Do we have an obligation to point it out?

First of all, I always feel like I'm the reviewer for Kirkus who points out icky race issues, to the extent that I feel self-conscious about it, like I have an obsession that I need to get over (I should note to my editor has never asked me to write less about race; the discomfort is all internal). I dedicated more words to my discomfort with Lauren McLaughlin's Cycler than the number of problematic words in the text itself. I second-guess myself constantly, often not mentioning issues I find very uncomfortable. (When you only have 175 words, every word carries so much weight that as a reviewer I need to decide "is this the takeaway I want from this book?")

Recently I chose not to mention race/colonialism issues in a standard boys' fantasy adventure -- white, American, baseball-playing boy goes to fictional Muslim country well stocked with exotic spices and carpets, where he meets plucky local boy and girl and helps save the country. Why didn't I mention colonialism in this story? Two reasons: the fictional Muslim country was well enough realized that I could tell which country it was meant to be, instead of just being generic hookahs- and turbans-land; and a fair amount of the country-saving comes from the locals instead of from the American boy. These two tiny things, in a genre well stocked with far more problematic (but highly praised) texts, were enough for me to let it go. I'm practically the only reviewer who would have mentioned the colonialist issues in the first place, so I had to let it go. As I told [livejournal.com profile] diceytillerman in my comment to her excellent recent post about fat acceptance, I give a lot of credit for baby steps. I give credit for trying, too. Sure, all of Tamora Pierce's heroines live in faux-European fantasylands[1]. But I give props to Trickster's Queen in my review for exploring the complexities of colonialism. I'd rather have given props for it not being a book about faux-Indonesians from a faux-European's perspective, but if anyone in fantasyland should get props for baby steps, it's Pierce. She really tries very hard to confront norms of race, gender, sexuality, class. She doesn't always succeed, but she tries. Baby steps.
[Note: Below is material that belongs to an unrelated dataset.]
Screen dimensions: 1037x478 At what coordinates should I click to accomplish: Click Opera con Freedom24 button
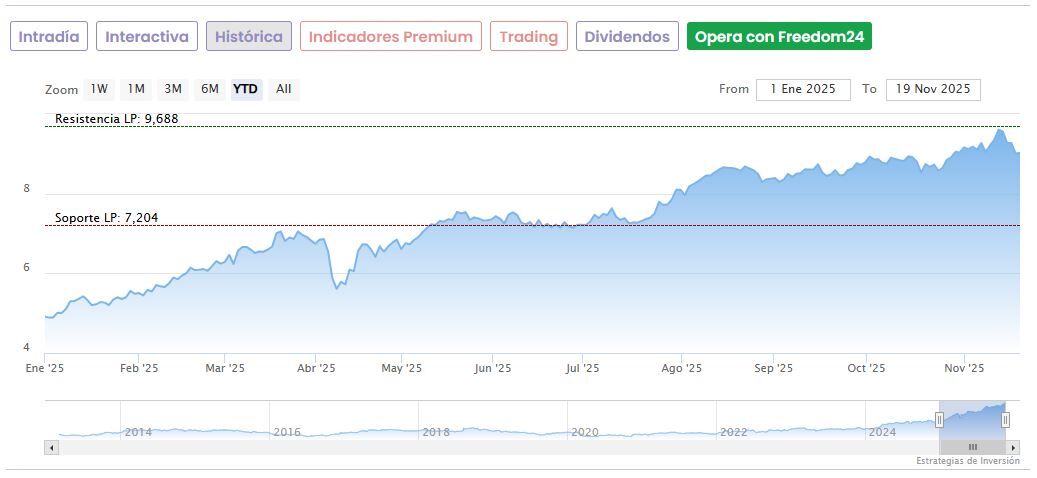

Every time I mention race or colonialism, I feel like I am dragging down one book for exhibiting the failings of an entire genre. If I complain that this boys' adventure story featured a white boy hero, his white best friend, his Asian friend/martial arts expert sidekick, and a girl, am I just blaming a single book for being exactly like every other book in its genre? Every time I don't mention race, I feel like I'm failing readers. I have to keep reminding myself that it is only my job to help people make purchasing decisions. It's not my job to demand better books on their behalf. If I told librarians never to purchase any books with race or gender problems, there would be a whole lot of empty shelves and unspent acquisitions budgets. But I keep coming back to Herbert Kohl's Should We Burn Babar?, and answering the question, as he does, by saying No, absolutely not, but we do need to talk about it. I have no problem with thousands of tween girls reading and loving Twilight, but I wish we were talking about the icky race issues in that book. I wish we were putting Drew Hayden Taylor's The Night Wanderer on the shelves as well.

But you know what? Putting both books on the shelves isn't my job. Moreover, Twilight and the Night Wanderer are entirely different books, and Taylor's is not going to fill the same id vortex pleasure as Meyer's.

How do we talk about those books which are different but mediocre?

I'm thrilled that there have been a growing number of fantasy and science fiction books for young readers by authors of color and about characters of color, and characters not from the former or present British Commonwealth. But as a reviewer, I've been confronted with the hard truth that while some are fabulous, many of them aren't all that good. That's not at all surprising. First of all, Sturgeon's Law always applies. [livejournal.com profile] deepad's post has some other conjectures, which seem reasonable to me although I haven't thought them out or seen if anyone takes issue with them.

So how do I write reviews for these books? If I write wholly-positive reviews, then I am holding these books to a lower standard than I would books by white authors about white characters? Because that is patronizing and racist. If I write my review based entirely on literary quality, then these books won't get purchased and put in libraries, and they need to be there. They need to be there for the readers, they need to be there to counter [livejournal.com profile] deepad's half a tongue.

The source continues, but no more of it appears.